» WHAT IS NEEDED:
Set out every line of the records below as a Markdown table with the columns No. and Text. Number each row, skip blank lines, and leave the pictures out.

» GIVEN ENTRIES:
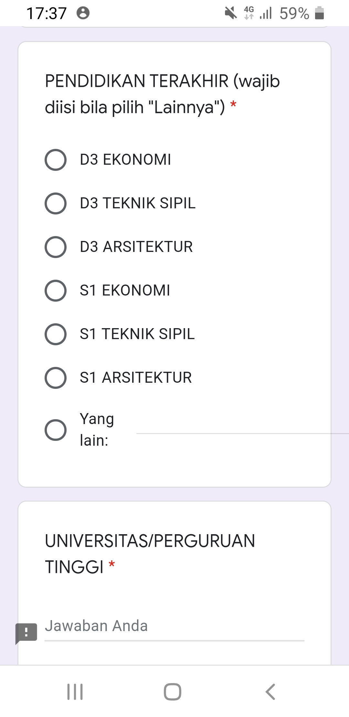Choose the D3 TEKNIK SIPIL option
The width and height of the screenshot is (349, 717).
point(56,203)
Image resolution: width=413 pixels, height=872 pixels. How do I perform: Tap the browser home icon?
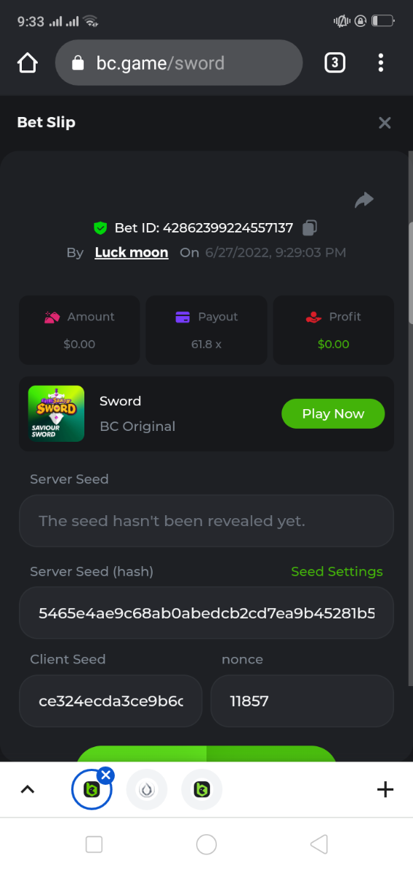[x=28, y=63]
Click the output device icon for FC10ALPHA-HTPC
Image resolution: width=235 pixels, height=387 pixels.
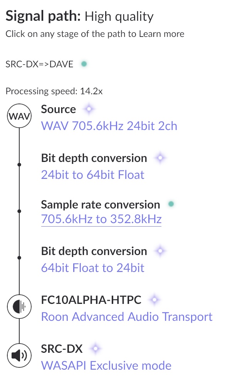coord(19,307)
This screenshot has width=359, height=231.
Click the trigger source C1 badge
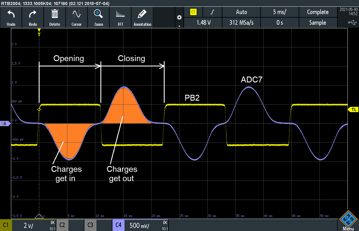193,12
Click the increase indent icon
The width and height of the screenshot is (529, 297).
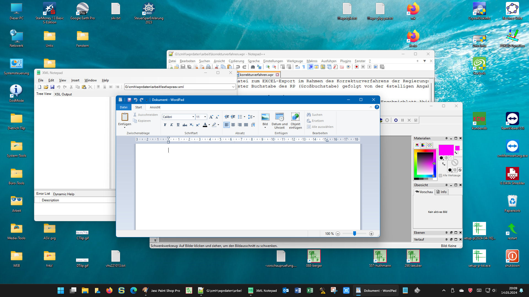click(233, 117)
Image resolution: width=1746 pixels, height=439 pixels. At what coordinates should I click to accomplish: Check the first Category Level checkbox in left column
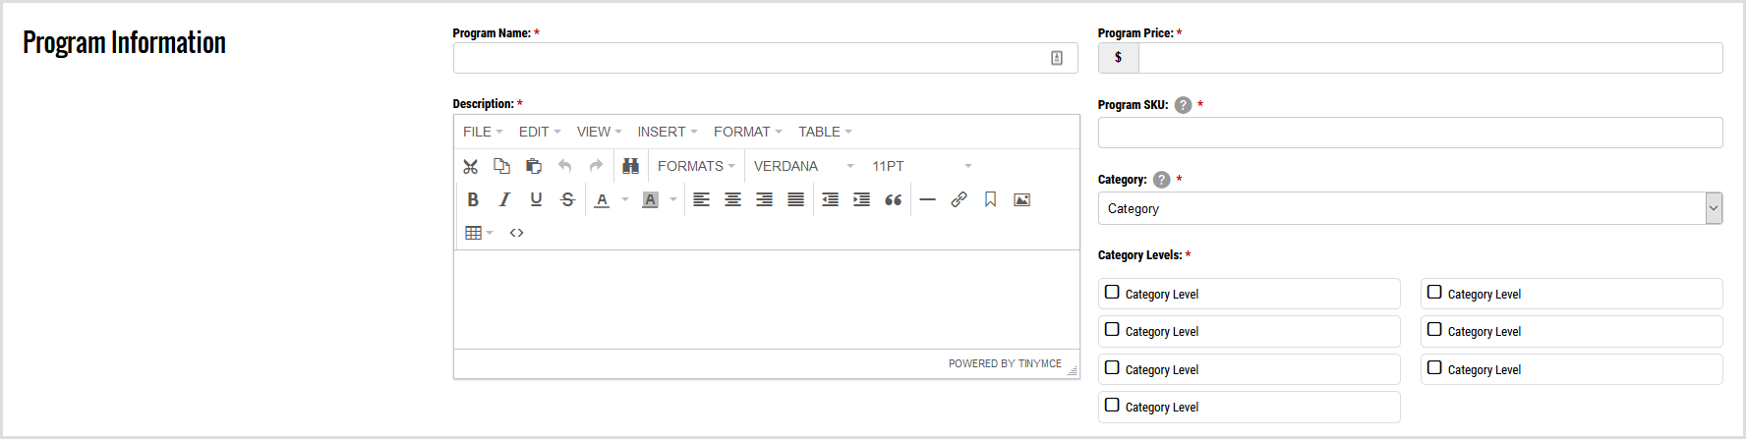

» WRITTEN ANSWER:
| No. | Text |
|---|---|
| 1 | Choose the D3 TEKNIK SIPIL option |
| 2 | The width and height of the screenshot is (349, 717). |
| 3 | point(56,203) |
| 4 | Image resolution: width=413 pixels, height=872 pixels. How do I perform: Tap the browser home icon? |
| 5 | [x=28, y=63] |
| 6 | Click the output device icon for FC10ALPHA-HTPC |
| 7 | Image resolution: width=235 pixels, height=387 pixels. |
| 8 | coord(19,307) |
| 9 | This screenshot has width=359, height=231. |
| 10 | Click the trigger source C1 badge |
| 11 | 193,12 |
| 12 | Click the increase indent icon |
| 13 | The width and height of the screenshot is (529, 297). |
| 14 | click(233, 117) |
| 15 | Image resolution: width=1746 pixels, height=439 pixels. At what coordinates should I click to accomplish: Check the first Category Level checkbox in left column |